Time After Time - The Little Years - Theatre Review


The Little Years - Tarragon Theatre - Toronto, ON - ****1/2 (out of 5 stars)

Written by John Mighton, Directed by Chris Abraham
Runs until Dec. 16th 2012


Kate's a smart, socially awkward teenage girl with an exceptional understanding and interest in mathematics, particularly in association with time. Too bad she herself lived in the wrong time, in the mid 20th century Canada, where girls are born to be secretaries, nurses and housewives. Spanning decades, the play traces the small words and actions that can have rippling effects on the lives that surround and include Kate.


The beautifully written play The Little Years is a fascinating account of multiple lives where the course of time and expectations take their toll. As directed by Chris Abraham, on a beautifully simple and sparse set by Julie Fox (who also does wonders with the multiple decade spanning costumes) that reconfigures the Tarragon Theatre in an open space. With a terrific lighting design by Kimberly Purtell, and composition and sound design by Thomas Ryder Payne, the production elements heighten the dramatic layers within the play, helping Abraham produce an extremely fluid piece of theatrical art.
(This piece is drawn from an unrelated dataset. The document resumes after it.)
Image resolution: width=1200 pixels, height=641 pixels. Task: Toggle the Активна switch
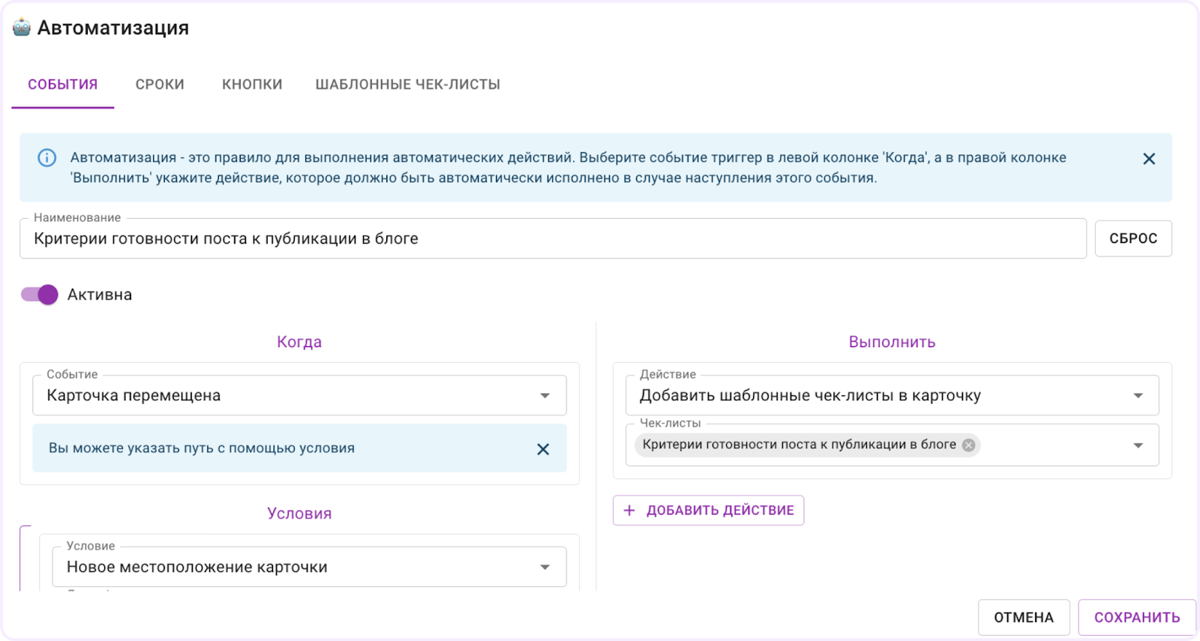pos(40,295)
Bethany Jillard and Irene Poole share the stage as Kate in different phases of Kate's life, with both turning in solid and heartbreaking performances that have a unity and believability of playing the same character. Chick Reid is irritatingly perfect as Kate's irritatingly perfectionist of a mother, who is stuck in her mid 20th century thinking, and with her tiny criticisms of Kate, and her lavish words for her unseen (but ever felt) brother William, sets Kate upon an unfulfilled and unrealized life despite her clear intelligence.


While brother William leads a successful but busy life, his wife Grace, (a sensational Pamela Sinha) is a far more progressive woman of the era, and willing to push boundaries, and lovingly tries to help and push Kate along the way, though usually with little success. Grace's own life, entangled by her own limits of boundary pushing in the ennui of the suburban life she has somehow found herself in, takes a plot of its own.

The rest of the cast are great in smaller roles, but it is really Jillard and Poole with Sinha who ground the play with a soul against the intellectual discussions of time and place, all under the haunting words of Reid's mother. While I'm still unsure of my thoughts on the taut ending, everything leading up to it was heartfelt and fascinating, in a production that keeps the contemplative play moving at a brisk place. The sound effects/score almost becomes a narrative voice to the play, while Purtell's lighting design helps focus (literally) the multiple characters in their entangled lives.

First seen at Stratford, it is wonderful that Tarragon has brought this beautiful production to Toronto, with most of the cast intact! Such a fascinating piece of theatre.